** PROVIDED RECORDS follows **

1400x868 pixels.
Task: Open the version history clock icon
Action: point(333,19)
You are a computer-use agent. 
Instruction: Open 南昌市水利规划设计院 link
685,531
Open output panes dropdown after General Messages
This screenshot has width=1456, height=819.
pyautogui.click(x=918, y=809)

** End of PROVIDED RECORDS **
** PROVIDED RECORDS follows **

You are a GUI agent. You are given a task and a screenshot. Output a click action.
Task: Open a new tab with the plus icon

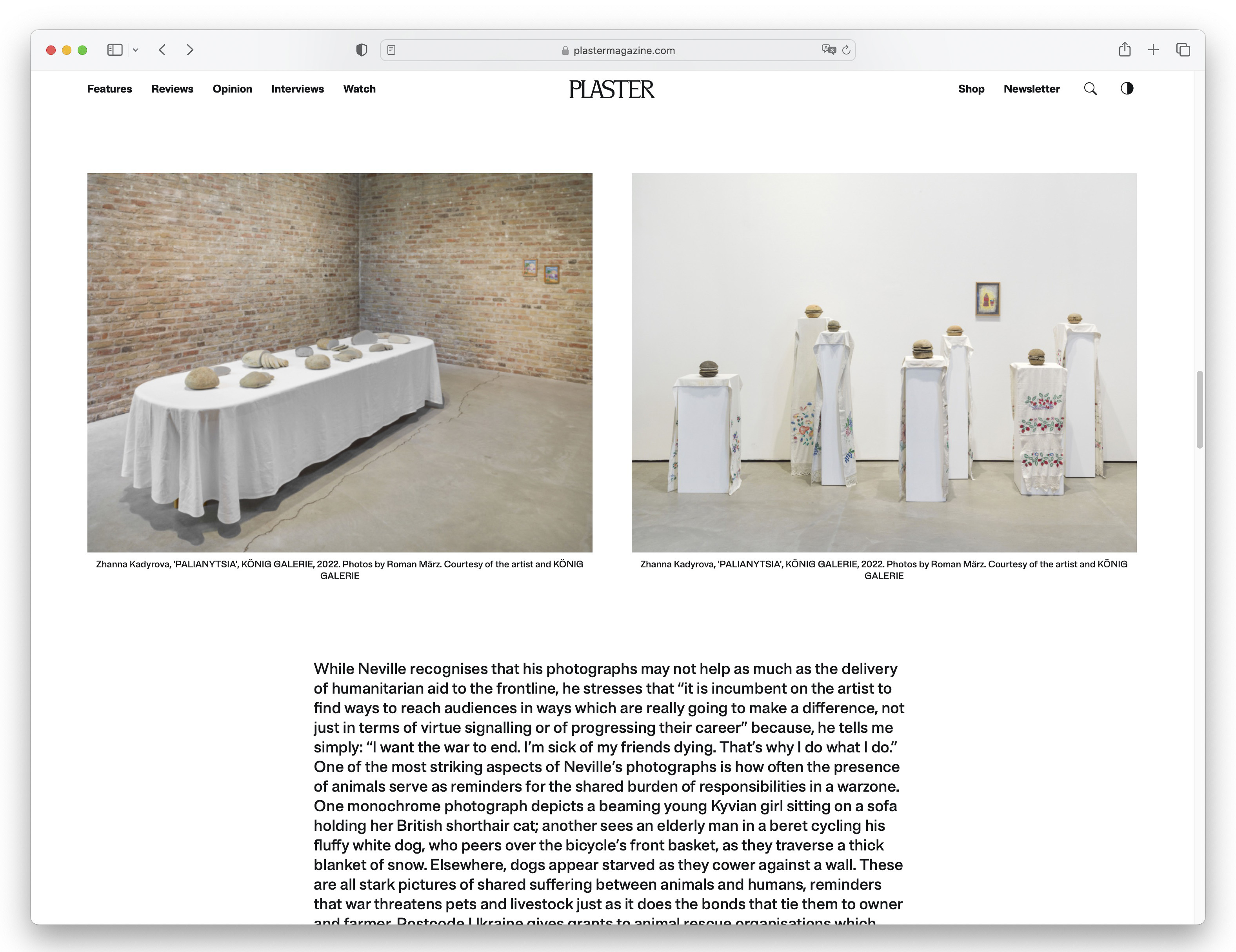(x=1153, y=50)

** End of PROVIDED RECORDS **
** PROVIDED RECORDS follows **

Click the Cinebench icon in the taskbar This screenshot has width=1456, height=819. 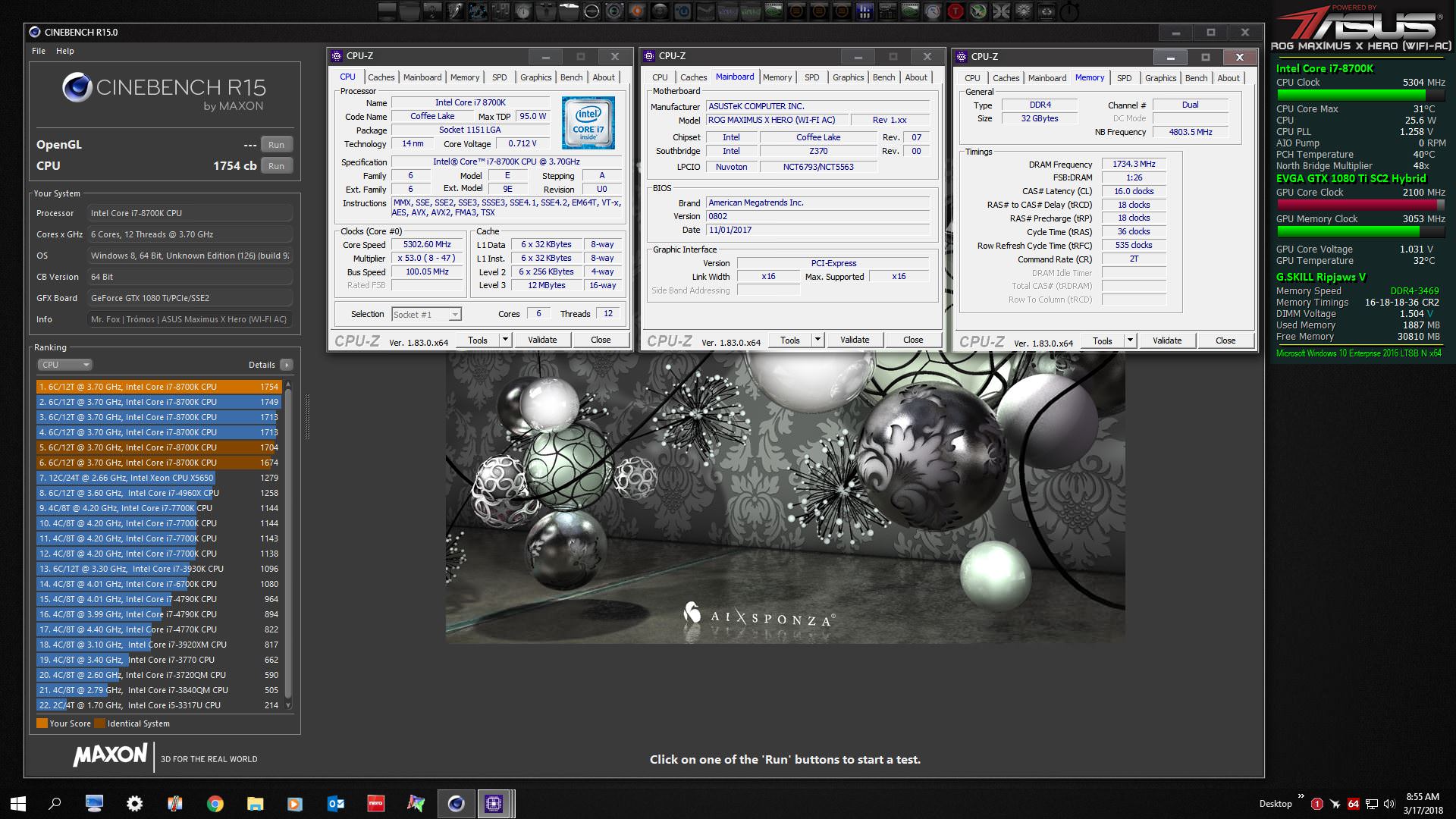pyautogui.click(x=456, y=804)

** End of PROVIDED RECORDS **

■ INSTRUCTIONS TO FOLLOW
Pick out each line in the material containing "agent".

■ SOLVED PROBLEM
You are a computer-use agent. 
You are a GUI agent. You are given a task and a screenshot. Output a click action.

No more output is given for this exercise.